→ **Problem statement**:
Where a line in the material below has the string "Identify", please report it.

**********

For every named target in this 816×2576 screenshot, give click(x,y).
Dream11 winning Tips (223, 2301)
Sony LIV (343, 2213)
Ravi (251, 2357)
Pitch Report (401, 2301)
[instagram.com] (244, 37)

**********

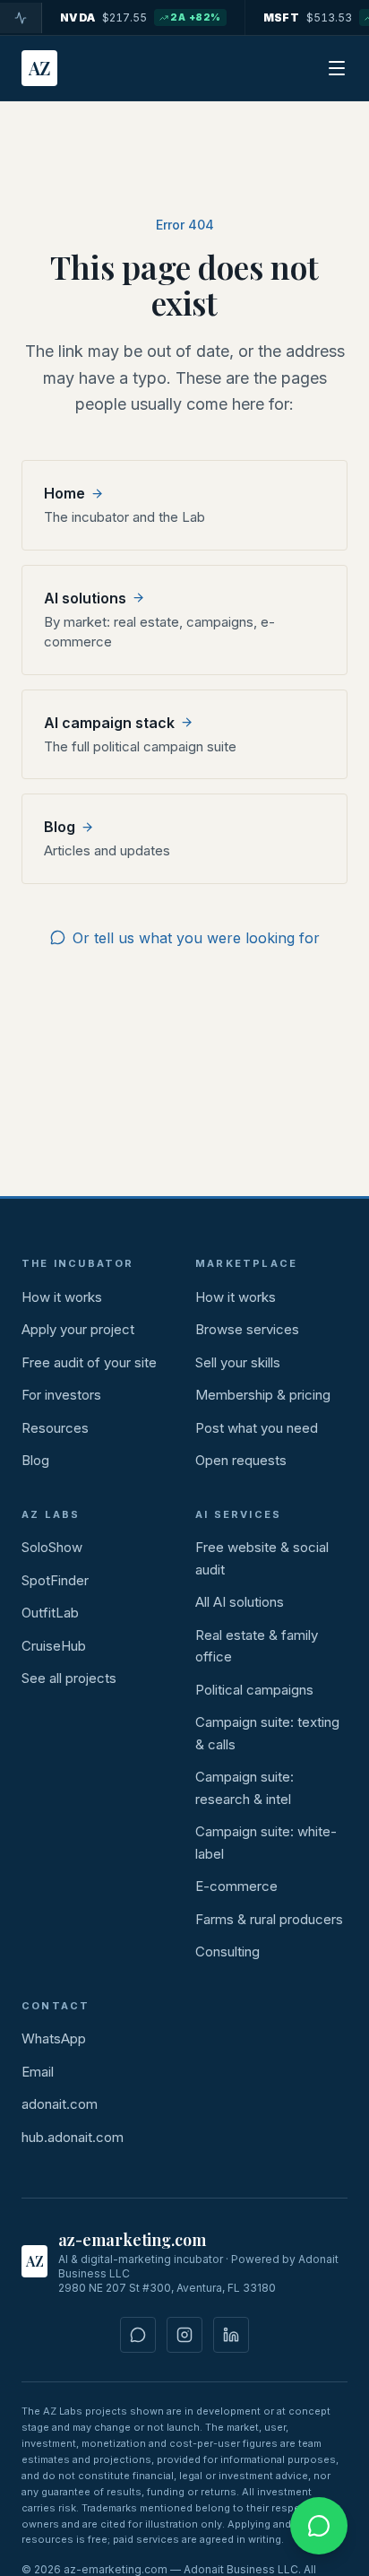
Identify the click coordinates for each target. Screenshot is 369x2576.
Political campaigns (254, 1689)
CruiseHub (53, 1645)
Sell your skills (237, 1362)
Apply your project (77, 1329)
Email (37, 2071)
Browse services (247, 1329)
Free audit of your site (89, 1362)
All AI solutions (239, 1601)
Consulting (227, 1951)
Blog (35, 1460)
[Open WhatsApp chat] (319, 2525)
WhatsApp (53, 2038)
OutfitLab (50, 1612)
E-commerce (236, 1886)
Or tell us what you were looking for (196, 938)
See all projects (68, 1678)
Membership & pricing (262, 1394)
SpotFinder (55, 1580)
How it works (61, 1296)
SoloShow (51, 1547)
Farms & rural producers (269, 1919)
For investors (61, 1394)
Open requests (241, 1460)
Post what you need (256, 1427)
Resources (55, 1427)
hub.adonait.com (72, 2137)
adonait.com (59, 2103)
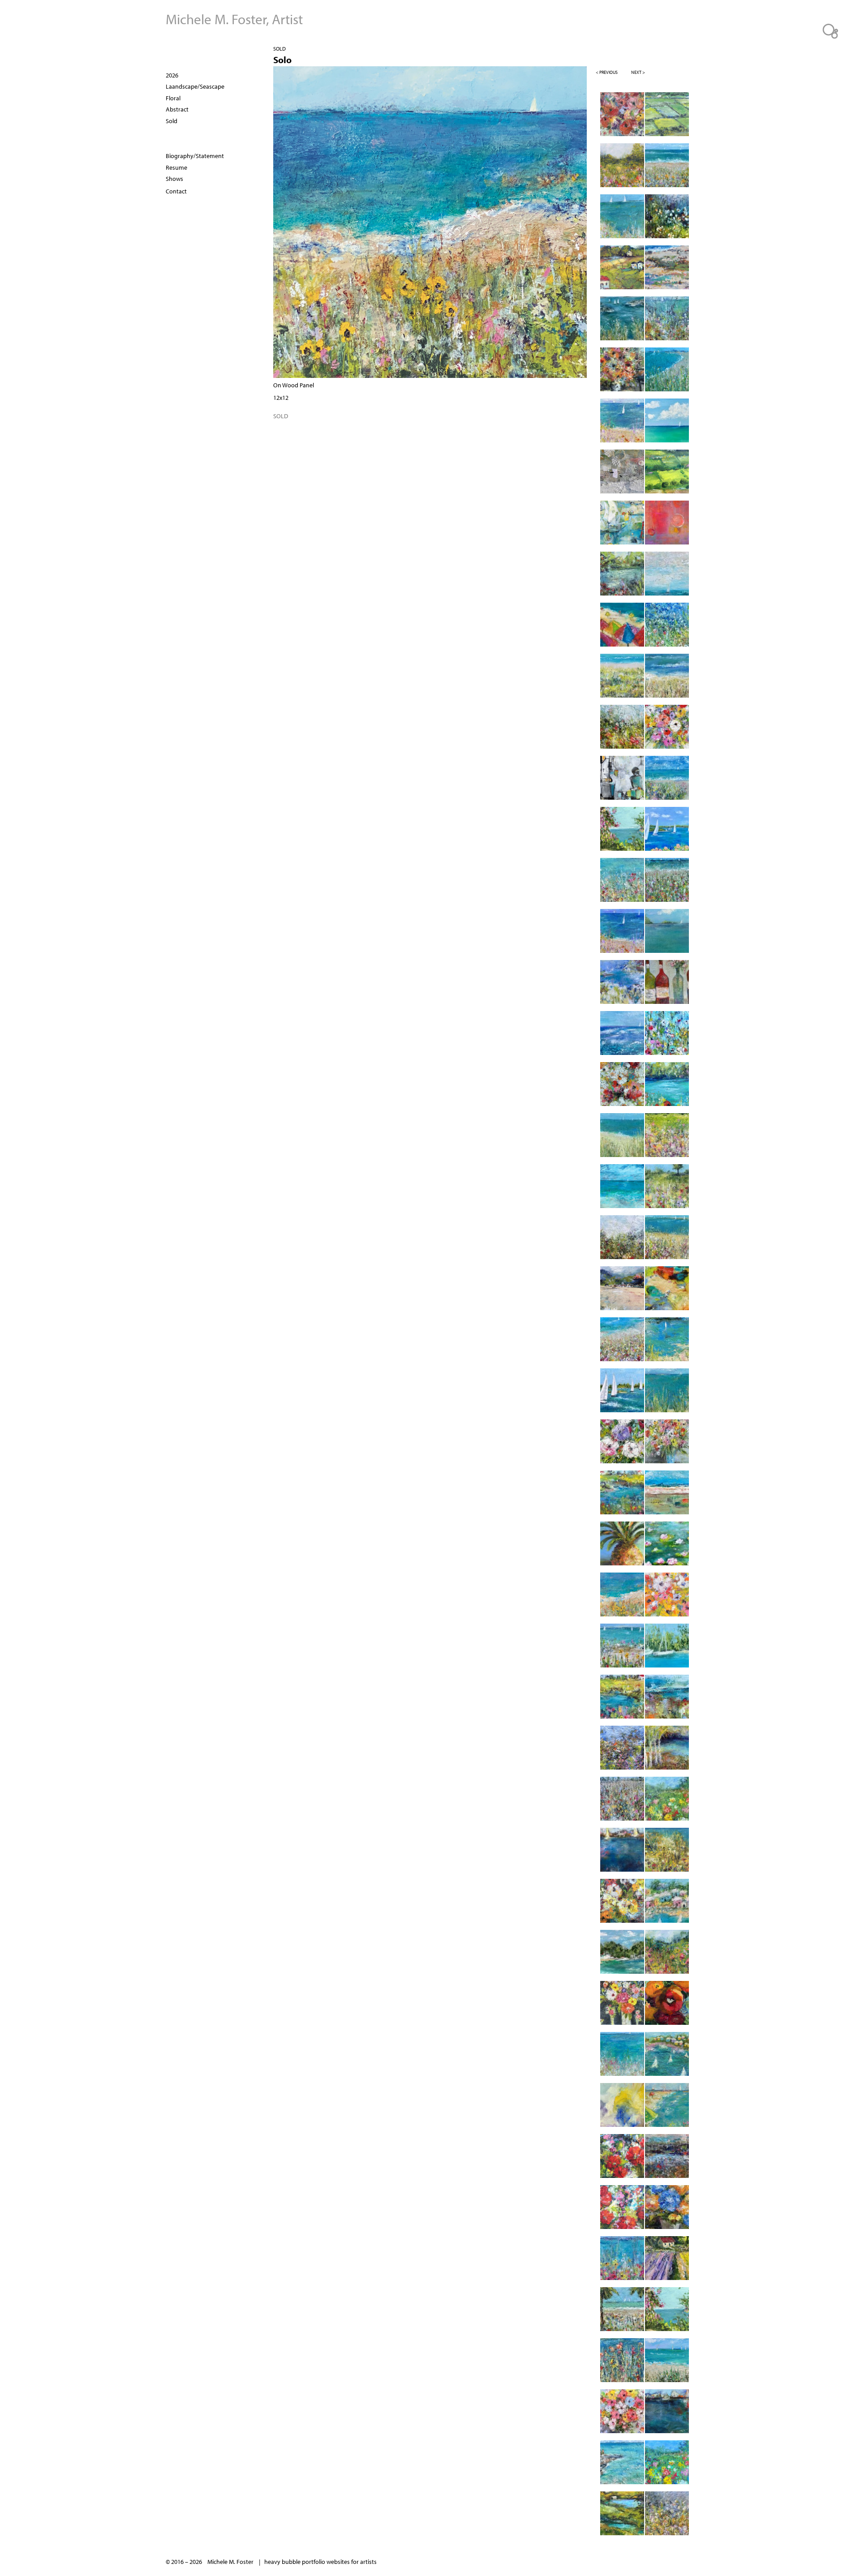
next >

**********

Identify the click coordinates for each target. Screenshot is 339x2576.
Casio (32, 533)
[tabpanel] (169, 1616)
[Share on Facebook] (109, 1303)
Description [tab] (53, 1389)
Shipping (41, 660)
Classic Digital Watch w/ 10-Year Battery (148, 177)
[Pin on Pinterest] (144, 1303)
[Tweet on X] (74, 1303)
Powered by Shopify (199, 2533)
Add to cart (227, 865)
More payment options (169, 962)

**********

→ **The completed task**:
Identify the click coordinates for each target. Screenshot is 369x2576.
Identify the click coordinates for each target. Screenshot is 339x2576.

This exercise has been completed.